Is only sel/isel ever interactive or can other methods also be interactively set? If the answer is no then that's all clear enough and the scope relatively narrow but well defined. If however you intend the entire API (or at least some well defined subset of it) to be interactive then I think there should be some explicit way to declare which parts are interactive and where the values are coming from (and what the values should be if they can't be automatically determined). In the HoloViews example I showed above you explicitly supply widgets but if you don't want users to deal with manually laying things out then you could also just let the user supply the specification of the valid values. Something like in your first example:

python interactive.isel(da, plot_mean_over_time, time=slice(100, 500))

but expanded to include support for discrete lists of items, explicit widgets, and so on.
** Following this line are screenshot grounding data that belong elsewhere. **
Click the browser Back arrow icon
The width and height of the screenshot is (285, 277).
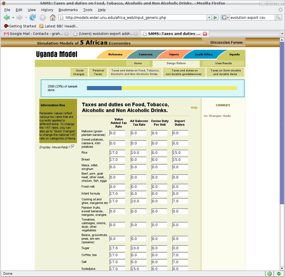7,18
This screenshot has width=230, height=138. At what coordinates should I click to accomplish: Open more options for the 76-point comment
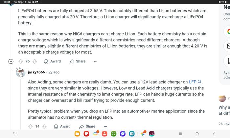point(96,61)
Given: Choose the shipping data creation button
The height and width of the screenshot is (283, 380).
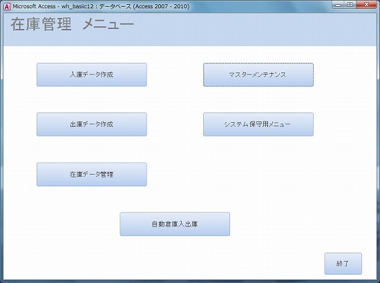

Hope that's at all helpful! I think the idea is really neat and it could be very powerful indeed.

This looks really cool and I like the API! I'll have to give it a try to give more detailed feedback. Note that I'm not a core developer of xarray but I also think this is best managed as an external project.

Just wanted to ask some clarification on some of your comments.

Some downstream plotting libaries (such as @hvplot) already use widgets when interactively plotting xarray-derived data structures, but they don't seem to go the full N dimensions.

What do you mean by this? hvPlot does let you explore n-dimensional data using widgets, what is the limitation you were seeing there?

This also isn't something that should be confined to plotting functions - you often choose slices or variables at the start of analysis, not just at the end.

This is a good point, but I guess I'm not yet entirely clear on how your proposed APIs would deal with this.